■ Tasks to carry out:
1. In the review of HAIR, Derek Derenalagi lost both legs in an explosion in Afghanistan. According to the review, what has allowed him to now compete in the upcoming Paralympics?
2. Carry on the review of HAIR from its last sentence.

■ Page excerpt:
--

Hot footing it across town from the Hackney Empire, well £25 in a mincab, we got to the Piccadilly Theatre just in time to sample the free pre-show wine before the start of this one-off performance of HAIR in aid of the Help for Heroes charity.
Following a sobering and inspiring pre-show talk from soldier Derek Derenalagi, who lost both legs in an explosion in Afghanistan but who is now, with support from Help for Heroes, competing in the upcoming Paralympics, "The Tribe" take to the stage.
This is more or less the production that was to have toured the UK with Gareth Gates in the role of Claude, but which was cancelled and limited to a two week run at Munich’s Deutsches Theatre, where Gates was replaced by Stephen Rolley who is remarkably still in his third year at Italia Conti.

--

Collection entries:
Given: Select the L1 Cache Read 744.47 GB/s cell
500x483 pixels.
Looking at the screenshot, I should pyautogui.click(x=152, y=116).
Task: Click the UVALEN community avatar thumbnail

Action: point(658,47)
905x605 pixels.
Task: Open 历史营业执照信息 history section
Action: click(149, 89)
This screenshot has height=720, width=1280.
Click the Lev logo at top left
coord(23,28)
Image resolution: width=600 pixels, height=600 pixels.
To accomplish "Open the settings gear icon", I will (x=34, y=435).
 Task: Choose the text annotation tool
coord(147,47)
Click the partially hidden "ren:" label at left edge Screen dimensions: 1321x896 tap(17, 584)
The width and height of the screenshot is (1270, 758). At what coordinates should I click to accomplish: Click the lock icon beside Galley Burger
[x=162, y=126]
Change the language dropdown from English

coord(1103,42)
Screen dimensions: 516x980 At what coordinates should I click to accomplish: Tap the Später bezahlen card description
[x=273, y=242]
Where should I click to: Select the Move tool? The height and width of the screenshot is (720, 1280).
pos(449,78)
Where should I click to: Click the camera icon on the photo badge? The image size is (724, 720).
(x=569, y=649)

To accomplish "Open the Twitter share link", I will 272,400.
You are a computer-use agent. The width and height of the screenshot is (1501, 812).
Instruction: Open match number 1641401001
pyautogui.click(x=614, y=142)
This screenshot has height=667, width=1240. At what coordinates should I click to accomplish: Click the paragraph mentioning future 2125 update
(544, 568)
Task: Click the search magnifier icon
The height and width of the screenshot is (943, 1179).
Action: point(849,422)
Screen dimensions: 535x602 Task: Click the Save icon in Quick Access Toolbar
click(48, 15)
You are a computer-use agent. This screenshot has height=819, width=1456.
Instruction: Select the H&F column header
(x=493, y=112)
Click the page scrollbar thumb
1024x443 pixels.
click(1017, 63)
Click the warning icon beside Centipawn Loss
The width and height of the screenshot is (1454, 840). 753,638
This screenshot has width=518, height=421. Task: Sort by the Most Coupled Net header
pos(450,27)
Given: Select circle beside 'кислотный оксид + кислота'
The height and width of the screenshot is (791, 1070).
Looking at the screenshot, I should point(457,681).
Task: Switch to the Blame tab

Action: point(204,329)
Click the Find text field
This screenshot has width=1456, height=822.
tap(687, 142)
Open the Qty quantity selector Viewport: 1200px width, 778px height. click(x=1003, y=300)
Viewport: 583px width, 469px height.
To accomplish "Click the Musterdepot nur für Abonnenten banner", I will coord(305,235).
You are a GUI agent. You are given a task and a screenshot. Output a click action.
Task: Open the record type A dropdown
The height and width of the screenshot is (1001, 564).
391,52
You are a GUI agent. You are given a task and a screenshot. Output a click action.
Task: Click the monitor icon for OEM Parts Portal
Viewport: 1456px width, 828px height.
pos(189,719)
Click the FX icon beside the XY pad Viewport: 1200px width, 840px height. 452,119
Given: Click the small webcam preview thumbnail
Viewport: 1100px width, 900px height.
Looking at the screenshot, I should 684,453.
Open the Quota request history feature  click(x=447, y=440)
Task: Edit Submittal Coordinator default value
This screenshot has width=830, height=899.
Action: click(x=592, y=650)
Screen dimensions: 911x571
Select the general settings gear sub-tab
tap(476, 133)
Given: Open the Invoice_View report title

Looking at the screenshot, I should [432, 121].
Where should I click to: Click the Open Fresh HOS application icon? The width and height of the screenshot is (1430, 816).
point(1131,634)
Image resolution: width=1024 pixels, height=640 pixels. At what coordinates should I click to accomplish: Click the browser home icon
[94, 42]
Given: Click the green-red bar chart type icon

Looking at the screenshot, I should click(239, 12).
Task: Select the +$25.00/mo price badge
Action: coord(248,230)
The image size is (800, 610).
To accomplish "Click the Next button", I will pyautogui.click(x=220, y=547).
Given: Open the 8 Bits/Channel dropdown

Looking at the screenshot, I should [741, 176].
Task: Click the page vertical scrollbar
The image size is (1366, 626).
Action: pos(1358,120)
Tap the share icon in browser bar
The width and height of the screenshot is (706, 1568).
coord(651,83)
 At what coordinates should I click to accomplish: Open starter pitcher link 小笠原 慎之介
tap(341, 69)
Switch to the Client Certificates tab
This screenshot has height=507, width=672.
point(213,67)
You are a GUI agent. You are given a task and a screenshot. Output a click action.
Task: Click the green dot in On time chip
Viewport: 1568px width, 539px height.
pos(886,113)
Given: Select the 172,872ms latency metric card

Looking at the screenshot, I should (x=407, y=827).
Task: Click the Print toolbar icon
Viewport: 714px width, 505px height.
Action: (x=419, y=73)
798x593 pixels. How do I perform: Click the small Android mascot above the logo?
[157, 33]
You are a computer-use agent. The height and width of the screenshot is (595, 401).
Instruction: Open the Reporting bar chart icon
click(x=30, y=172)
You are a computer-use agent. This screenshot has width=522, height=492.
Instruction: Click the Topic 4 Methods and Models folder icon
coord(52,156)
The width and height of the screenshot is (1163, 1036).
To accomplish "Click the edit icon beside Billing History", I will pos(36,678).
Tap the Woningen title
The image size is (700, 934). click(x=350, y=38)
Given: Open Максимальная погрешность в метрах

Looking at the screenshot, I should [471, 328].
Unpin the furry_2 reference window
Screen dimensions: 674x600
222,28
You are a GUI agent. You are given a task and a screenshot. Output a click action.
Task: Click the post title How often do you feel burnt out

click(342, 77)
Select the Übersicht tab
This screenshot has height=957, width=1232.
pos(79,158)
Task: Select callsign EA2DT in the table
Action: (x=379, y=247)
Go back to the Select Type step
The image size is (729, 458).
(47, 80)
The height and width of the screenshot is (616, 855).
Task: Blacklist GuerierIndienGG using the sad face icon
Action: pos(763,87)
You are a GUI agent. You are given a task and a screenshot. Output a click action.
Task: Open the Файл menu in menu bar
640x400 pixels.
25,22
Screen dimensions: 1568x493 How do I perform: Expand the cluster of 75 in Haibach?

--

■ Responses by task:
1. Derenalagi is now competing in the upcoming Paralympics with support from Help for Heroes. The review credits that charity's support for his return to competition after he lost both legs in an explosion in Afghanistan.

2.
With book and lyrics by real-life couple Gerome Ragni and James Rado and music by Galt MacDermot, HAIR is a period piece that wears its’ heart on its’ sleeve and would now be squarely aimed at that demographic of teenagers who are finally growing out of their love for Wicked. The abstract plot, such as it is, follows a group of hippies railing against their parents and the Vietnam War. Only sweet gentle Claude declines to burn his draft card and joins up with inevitable results. Full of anachronisms and some very lame and dubious jokes at the expense of gays and cross dressers, it is best approached as a historical document, a record of what was once a truly ground breaking theatrical experience, not least for its’ uninhibited portrayal of sex, drugs and nudity as a normal part of the lives of the young. While it unboubtedly has flaws, what HAIR also has is an abundance of some of the most exhilarating songs to come out of the late sixties, including Aquarius, I Got Life, Good Morning Starshine and the truly spine-tingling climactic Let The Sun Shine In.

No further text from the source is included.